Chinese manufacturing activity surged in December 2017, according to an independent indicator released Tuesday by the media group Caixin. This contradicts the government figure showing a slight slowdown in manufacturing growth.
The Purchasing Managers’ Index (PMI), calculated independently by IHS Markit and published by Caixin, stood at 51.5 last month versus 50.8 in November. This metric, based on the order books of the companies surveyed, is seen as a harbinger of the future economic situation of the world’s second-largest economy. A figure above 50 indicates an expansion of activity, while below 50 indicates a contraction.

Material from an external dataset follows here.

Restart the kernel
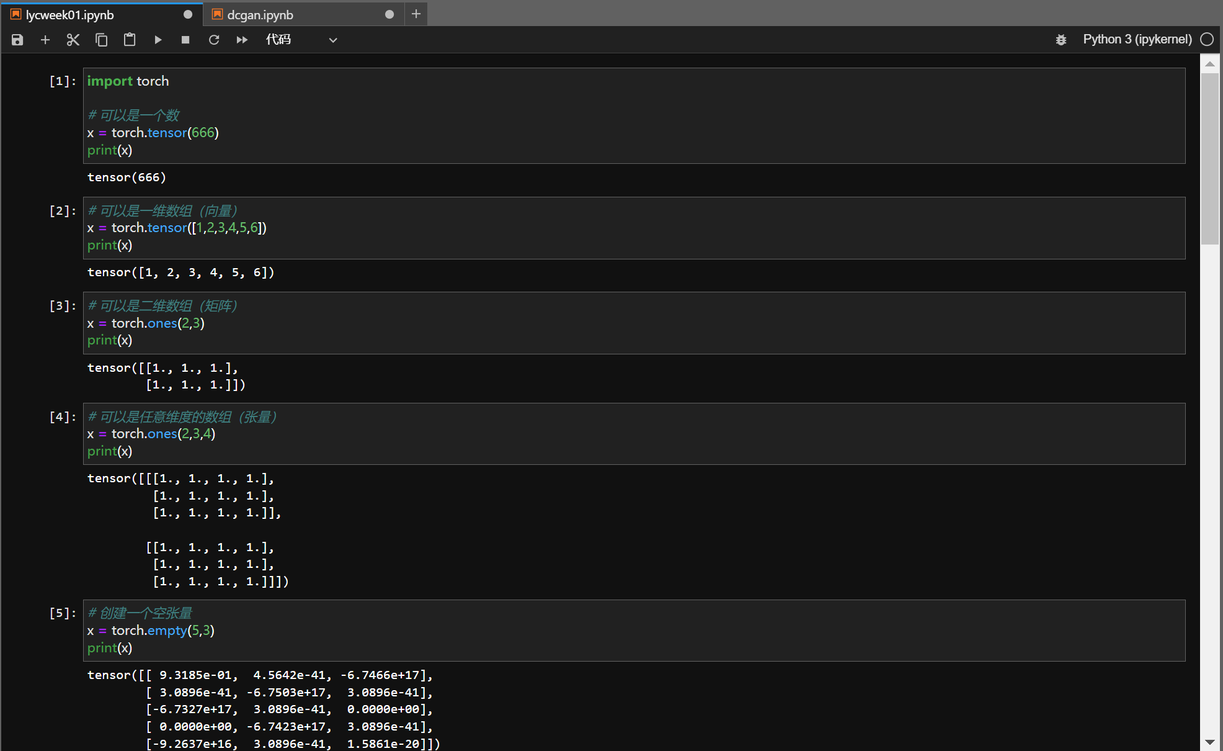 (x=214, y=40)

The Caixin index, which focuses on small and medium-sized enterprises, reflects the strength of exporting firms, thanks to strong global demand. China actually saw its exports rebound dramatically in November.
“Manufacturing activity improved in December, supporting the idea that economic growth has stabilized in 2017,” said Zhong Zhengsheng, an economist at Caixin Group’s CEBM firm.
“But we must not underestimate the pressures that are likely to impact (the industry) in 2018, due to a tightening of monetary policy and stricter supervision of public finances”, and the end of the government’s stimulus measures, he warned.
In fact, the official PMI index released Thursday by the National Bureau of Statistics (SNB), a government agency, drew a darker picture, reporting, on the contrary, a slowdown in activity at the end of 2017.
This official figure, which focuses more on large corporations and state-owned firms, stood at 51.6, against 51.8 in November, suggesting that the sector continues to grow at a steady pace, despite an extensive campaign against pollution and excess capacity closures.
Beijing has reduced the activity of its heavy industries in the north-east of the country in order to limit overcapacity and combat the pollution smog that traditionally envelops the region during the winter, which could, in the opinion of the experts, have tripped the economy of the Asian giant in the fourth quarter of 2017.
China saw in 2016 its weakest growth in 26 years (+ 6.7%), before a rebound (+ 6.9%) in the first half of 2017 and an increase of 6.8% in the third quarter. This occurred against a backdrop of soaring credit and investments in infrastructure.